>>>>

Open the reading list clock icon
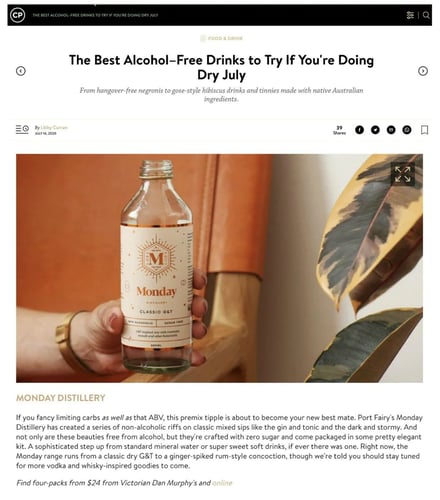 coord(22,129)
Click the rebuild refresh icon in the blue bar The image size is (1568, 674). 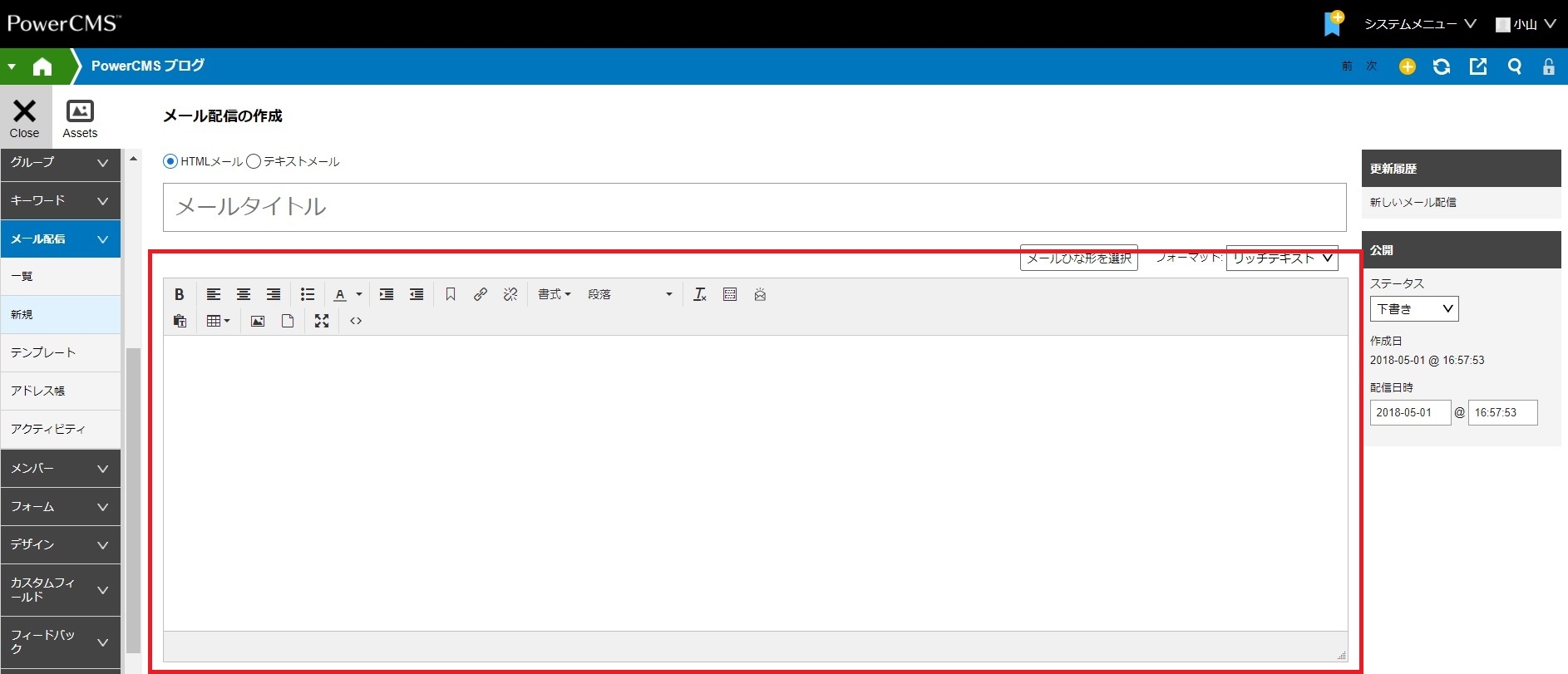coord(1442,66)
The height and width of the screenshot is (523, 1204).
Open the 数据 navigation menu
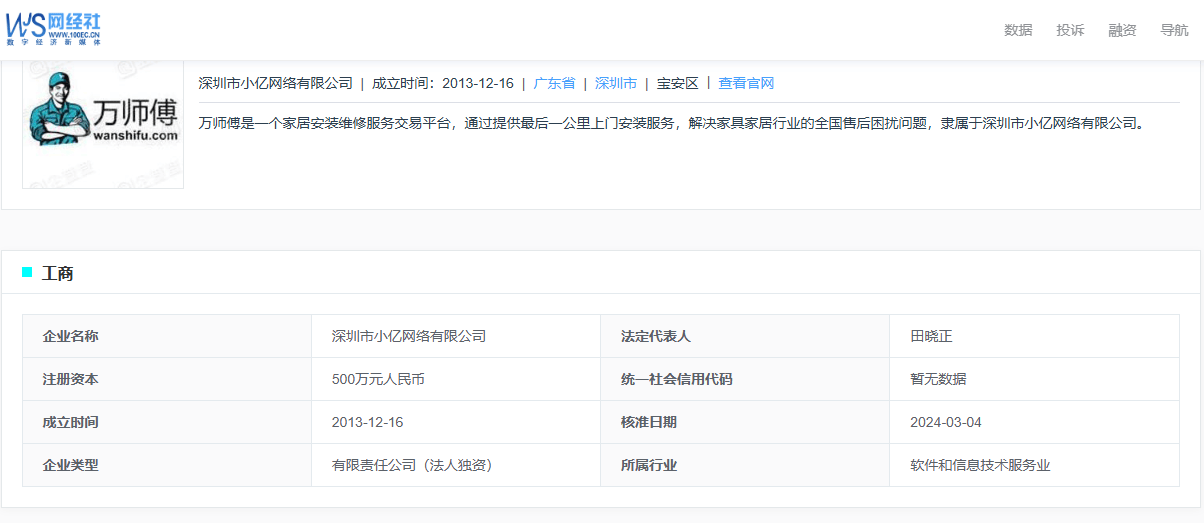[x=1018, y=30]
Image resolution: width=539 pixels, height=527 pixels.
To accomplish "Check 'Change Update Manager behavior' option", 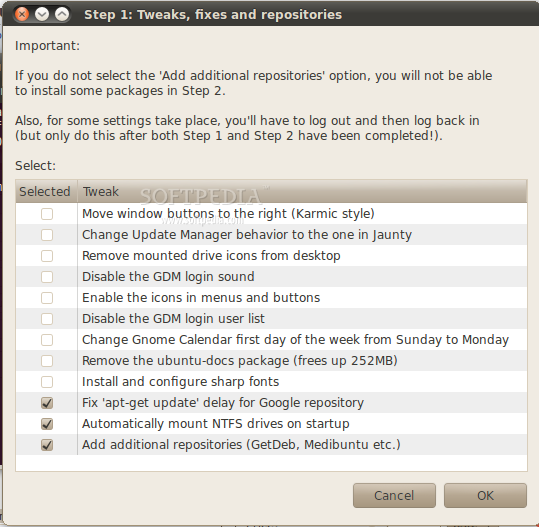I will coord(47,235).
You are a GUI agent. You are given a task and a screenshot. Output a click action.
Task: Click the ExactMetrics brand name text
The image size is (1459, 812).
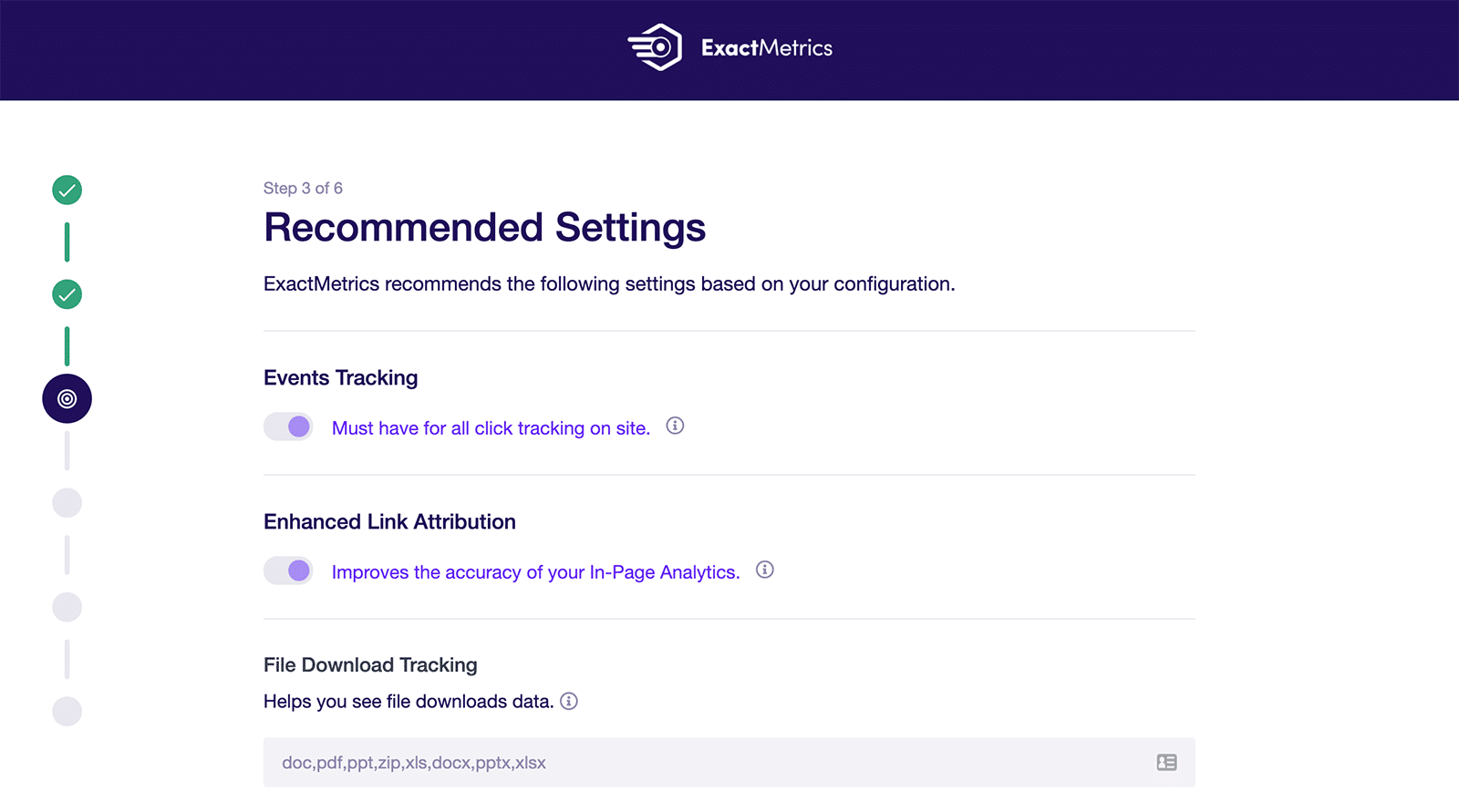766,48
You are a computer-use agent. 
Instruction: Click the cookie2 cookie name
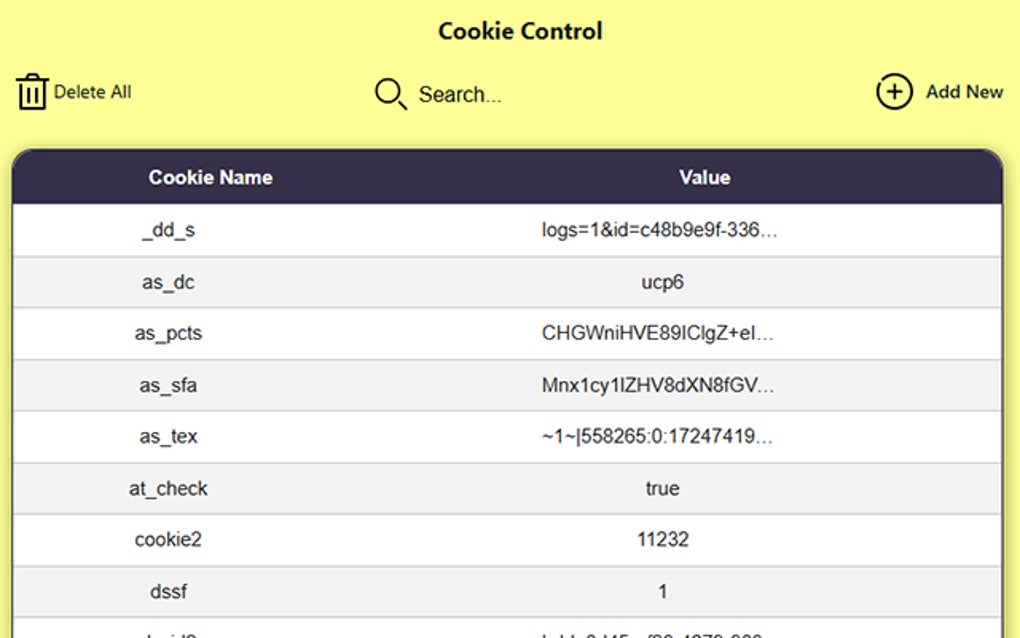pos(168,540)
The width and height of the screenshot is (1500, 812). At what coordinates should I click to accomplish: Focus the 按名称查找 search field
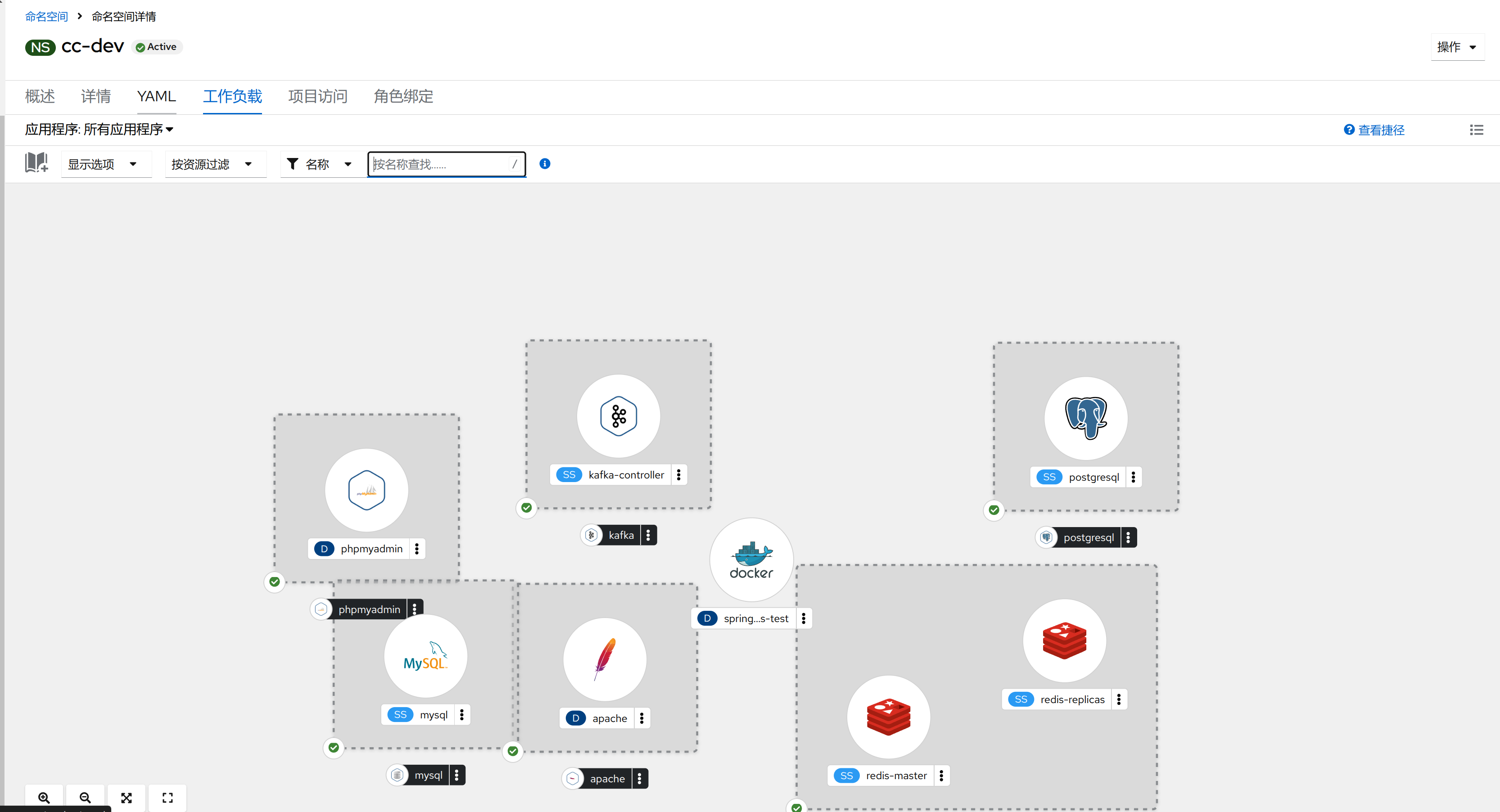pyautogui.click(x=440, y=164)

<<<<

### [WHAT IS BEING ASKED]
Copy the rows word for word, starting at the line containing "You are a GUI" and continuing to the end of the rows, both ends included. Leave the pictures out.

### [RESPONSE TO THIS EXERCISE]
You are a GUI agent. You are given a task and a screenshot. Output a click action.
Task: Click the ExactMetrics brand name text
The image size is (1459, 812).
766,48
You are a computer-use agent. 
Instruction: Click the cookie2 cookie name
pos(168,540)
The width and height of the screenshot is (1500, 812). At what coordinates should I click to accomplish: Focus the 按名称查找 search field
pyautogui.click(x=440, y=164)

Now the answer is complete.